▶ _SHORT TASK_:
Please copy every one of the records below without changing anything.

▶ _RECORD EXCERPTS_:

#####

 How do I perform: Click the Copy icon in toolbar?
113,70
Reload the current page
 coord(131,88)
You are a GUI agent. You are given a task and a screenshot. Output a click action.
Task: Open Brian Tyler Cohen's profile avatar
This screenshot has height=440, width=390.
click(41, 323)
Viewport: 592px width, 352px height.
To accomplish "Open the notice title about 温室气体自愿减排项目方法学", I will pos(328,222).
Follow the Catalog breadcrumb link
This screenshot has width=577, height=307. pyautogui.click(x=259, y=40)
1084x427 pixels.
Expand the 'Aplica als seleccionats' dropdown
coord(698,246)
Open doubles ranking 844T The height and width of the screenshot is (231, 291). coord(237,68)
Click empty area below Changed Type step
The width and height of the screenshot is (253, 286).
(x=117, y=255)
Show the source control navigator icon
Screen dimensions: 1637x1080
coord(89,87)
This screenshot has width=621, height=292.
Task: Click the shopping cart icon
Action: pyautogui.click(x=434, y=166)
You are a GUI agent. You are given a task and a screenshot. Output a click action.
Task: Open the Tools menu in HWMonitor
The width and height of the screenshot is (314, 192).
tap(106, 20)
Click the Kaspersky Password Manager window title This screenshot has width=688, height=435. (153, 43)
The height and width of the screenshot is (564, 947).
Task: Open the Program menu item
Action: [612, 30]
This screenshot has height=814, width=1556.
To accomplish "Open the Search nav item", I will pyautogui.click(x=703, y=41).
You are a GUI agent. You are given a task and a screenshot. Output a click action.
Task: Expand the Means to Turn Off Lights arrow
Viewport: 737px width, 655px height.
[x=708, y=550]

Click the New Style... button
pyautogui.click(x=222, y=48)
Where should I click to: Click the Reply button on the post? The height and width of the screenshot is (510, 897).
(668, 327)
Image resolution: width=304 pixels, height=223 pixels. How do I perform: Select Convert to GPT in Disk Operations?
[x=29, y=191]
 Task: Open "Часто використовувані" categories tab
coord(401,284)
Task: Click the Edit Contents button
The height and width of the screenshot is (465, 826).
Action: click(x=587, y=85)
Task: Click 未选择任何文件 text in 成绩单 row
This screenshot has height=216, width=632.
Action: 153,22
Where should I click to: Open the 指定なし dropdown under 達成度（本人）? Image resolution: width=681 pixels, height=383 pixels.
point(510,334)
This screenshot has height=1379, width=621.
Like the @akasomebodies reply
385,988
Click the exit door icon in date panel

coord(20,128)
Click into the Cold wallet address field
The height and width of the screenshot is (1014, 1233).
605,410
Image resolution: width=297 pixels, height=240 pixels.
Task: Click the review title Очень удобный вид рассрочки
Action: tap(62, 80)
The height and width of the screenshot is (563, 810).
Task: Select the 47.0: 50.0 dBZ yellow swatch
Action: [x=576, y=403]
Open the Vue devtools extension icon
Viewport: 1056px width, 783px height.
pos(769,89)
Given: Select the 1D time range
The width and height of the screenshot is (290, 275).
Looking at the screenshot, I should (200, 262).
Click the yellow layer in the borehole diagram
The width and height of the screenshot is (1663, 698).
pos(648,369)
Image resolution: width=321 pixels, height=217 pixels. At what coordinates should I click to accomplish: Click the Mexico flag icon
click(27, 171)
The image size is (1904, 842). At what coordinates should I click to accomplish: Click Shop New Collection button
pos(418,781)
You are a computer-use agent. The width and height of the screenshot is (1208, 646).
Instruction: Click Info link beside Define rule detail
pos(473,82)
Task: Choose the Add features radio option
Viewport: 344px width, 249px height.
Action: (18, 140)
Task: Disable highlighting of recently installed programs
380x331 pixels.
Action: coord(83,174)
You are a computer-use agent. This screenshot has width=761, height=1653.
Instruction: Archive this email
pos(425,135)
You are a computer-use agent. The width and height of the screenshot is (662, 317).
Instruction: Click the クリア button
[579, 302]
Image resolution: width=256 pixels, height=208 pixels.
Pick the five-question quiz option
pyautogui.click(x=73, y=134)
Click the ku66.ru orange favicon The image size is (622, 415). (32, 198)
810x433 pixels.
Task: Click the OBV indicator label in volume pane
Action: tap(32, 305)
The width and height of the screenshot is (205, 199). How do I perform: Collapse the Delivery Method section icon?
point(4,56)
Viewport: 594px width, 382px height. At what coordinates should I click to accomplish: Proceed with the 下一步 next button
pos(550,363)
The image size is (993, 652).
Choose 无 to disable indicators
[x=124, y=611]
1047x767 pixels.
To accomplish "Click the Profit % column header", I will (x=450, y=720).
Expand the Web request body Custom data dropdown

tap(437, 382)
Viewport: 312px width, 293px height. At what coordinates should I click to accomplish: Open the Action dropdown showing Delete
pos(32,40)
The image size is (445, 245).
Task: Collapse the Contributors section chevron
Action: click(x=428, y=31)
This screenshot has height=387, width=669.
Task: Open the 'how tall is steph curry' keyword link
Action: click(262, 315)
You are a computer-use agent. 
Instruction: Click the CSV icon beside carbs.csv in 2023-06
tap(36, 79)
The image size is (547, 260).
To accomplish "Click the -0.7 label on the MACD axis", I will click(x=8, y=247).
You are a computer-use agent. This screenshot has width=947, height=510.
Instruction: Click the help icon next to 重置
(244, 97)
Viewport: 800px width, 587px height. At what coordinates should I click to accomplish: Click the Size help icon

#####

▶ _RESULT OF THE EXERCISE_:
 How do I perform: Click the Copy icon in toolbar?
113,70
Reload the current page
 coord(131,88)
You are a GUI agent. You are given a task and a screenshot. Output a click action.
Task: Open Brian Tyler Cohen's profile avatar
This screenshot has height=440, width=390.
click(41, 323)
Viewport: 592px width, 352px height.
To accomplish "Open the notice title about 温室气体自愿减排项目方法学", I will pos(328,222).
Follow the Catalog breadcrumb link
This screenshot has width=577, height=307. pyautogui.click(x=259, y=40)
1084x427 pixels.
Expand the 'Aplica als seleccionats' dropdown
coord(698,246)
Open doubles ranking 844T The height and width of the screenshot is (231, 291). coord(237,68)
Click empty area below Changed Type step
The width and height of the screenshot is (253, 286).
(x=117, y=255)
Show the source control navigator icon
Screen dimensions: 1637x1080
coord(89,87)
This screenshot has width=621, height=292.
Task: Click the shopping cart icon
Action: pyautogui.click(x=434, y=166)
You are a GUI agent. You are given a task and a screenshot. Output a click action.
Task: Open the Tools menu in HWMonitor
The width and height of the screenshot is (314, 192).
tap(106, 20)
Click the Kaspersky Password Manager window title This screenshot has width=688, height=435. (153, 43)
The height and width of the screenshot is (564, 947).
Task: Open the Program menu item
Action: [612, 30]
This screenshot has height=814, width=1556.
To accomplish "Open the Search nav item", I will pyautogui.click(x=703, y=41).
You are a GUI agent. You are given a task and a screenshot. Output a click action.
Task: Expand the Means to Turn Off Lights arrow
Viewport: 737px width, 655px height.
[x=708, y=550]

Click the New Style... button
pyautogui.click(x=222, y=48)
Where should I click to: Click the Reply button on the post? The height and width of the screenshot is (510, 897).
(668, 327)
Image resolution: width=304 pixels, height=223 pixels. How do I perform: Select Convert to GPT in Disk Operations?
[x=29, y=191]
 Task: Open "Часто використовувані" categories tab
coord(401,284)
Task: Click the Edit Contents button
The height and width of the screenshot is (465, 826).
Action: click(x=587, y=85)
Task: Click 未选择任何文件 text in 成绩单 row
This screenshot has height=216, width=632.
Action: 153,22
Where should I click to: Open the 指定なし dropdown under 達成度（本人）? Image resolution: width=681 pixels, height=383 pixels.
point(510,334)
This screenshot has height=1379, width=621.
Like the @akasomebodies reply
385,988
Click the exit door icon in date panel

coord(20,128)
Click into the Cold wallet address field
The height and width of the screenshot is (1014, 1233).
605,410
Image resolution: width=297 pixels, height=240 pixels.
Task: Click the review title Очень удобный вид рассрочки
Action: tap(62, 80)
The height and width of the screenshot is (563, 810).
Task: Select the 47.0: 50.0 dBZ yellow swatch
Action: [x=576, y=403]
Open the Vue devtools extension icon
Viewport: 1056px width, 783px height.
pos(769,89)
Given: Select the 1D time range
The width and height of the screenshot is (290, 275).
Looking at the screenshot, I should (200, 262).
Click the yellow layer in the borehole diagram
The width and height of the screenshot is (1663, 698).
pos(648,369)
Image resolution: width=321 pixels, height=217 pixels. At what coordinates should I click to accomplish: Click the Mexico flag icon
click(27, 171)
The image size is (1904, 842). At what coordinates should I click to accomplish: Click Shop New Collection button
pos(418,781)
You are a computer-use agent. The width and height of the screenshot is (1208, 646).
Instruction: Click Info link beside Define rule detail
pos(473,82)
Task: Choose the Add features radio option
Viewport: 344px width, 249px height.
Action: (18, 140)
Task: Disable highlighting of recently installed programs
380x331 pixels.
Action: coord(83,174)
You are a computer-use agent. This screenshot has width=761, height=1653.
Instruction: Archive this email
pos(425,135)
You are a computer-use agent. The width and height of the screenshot is (662, 317).
Instruction: Click the クリア button
[579, 302]
Image resolution: width=256 pixels, height=208 pixels.
Pick the five-question quiz option
pyautogui.click(x=73, y=134)
Click the ku66.ru orange favicon The image size is (622, 415). (32, 198)
810x433 pixels.
Task: Click the OBV indicator label in volume pane
Action: tap(32, 305)
The width and height of the screenshot is (205, 199). How do I perform: Collapse the Delivery Method section icon?
point(4,56)
Viewport: 594px width, 382px height. At what coordinates should I click to accomplish: Proceed with the 下一步 next button
pos(550,363)
The image size is (993, 652).
Choose 无 to disable indicators
[x=124, y=611]
1047x767 pixels.
To accomplish "Click the Profit % column header", I will (x=450, y=720).
Expand the Web request body Custom data dropdown

tap(437, 382)
Viewport: 312px width, 293px height. At what coordinates should I click to accomplish: Open the Action dropdown showing Delete
pos(32,40)
The image size is (445, 245).
Task: Collapse the Contributors section chevron
Action: click(x=428, y=31)
This screenshot has height=387, width=669.
Task: Open the 'how tall is steph curry' keyword link
Action: click(262, 315)
You are a computer-use agent. 
Instruction: Click the CSV icon beside carbs.csv in 2023-06
tap(36, 79)
The image size is (547, 260).
To accomplish "Click the -0.7 label on the MACD axis", I will click(x=8, y=247).
You are a computer-use agent. This screenshot has width=947, height=510.
Instruction: Click the help icon next to 重置
(244, 97)
Viewport: 800px width, 587px height. At what coordinates should I click to accomplish: Click the Size help icon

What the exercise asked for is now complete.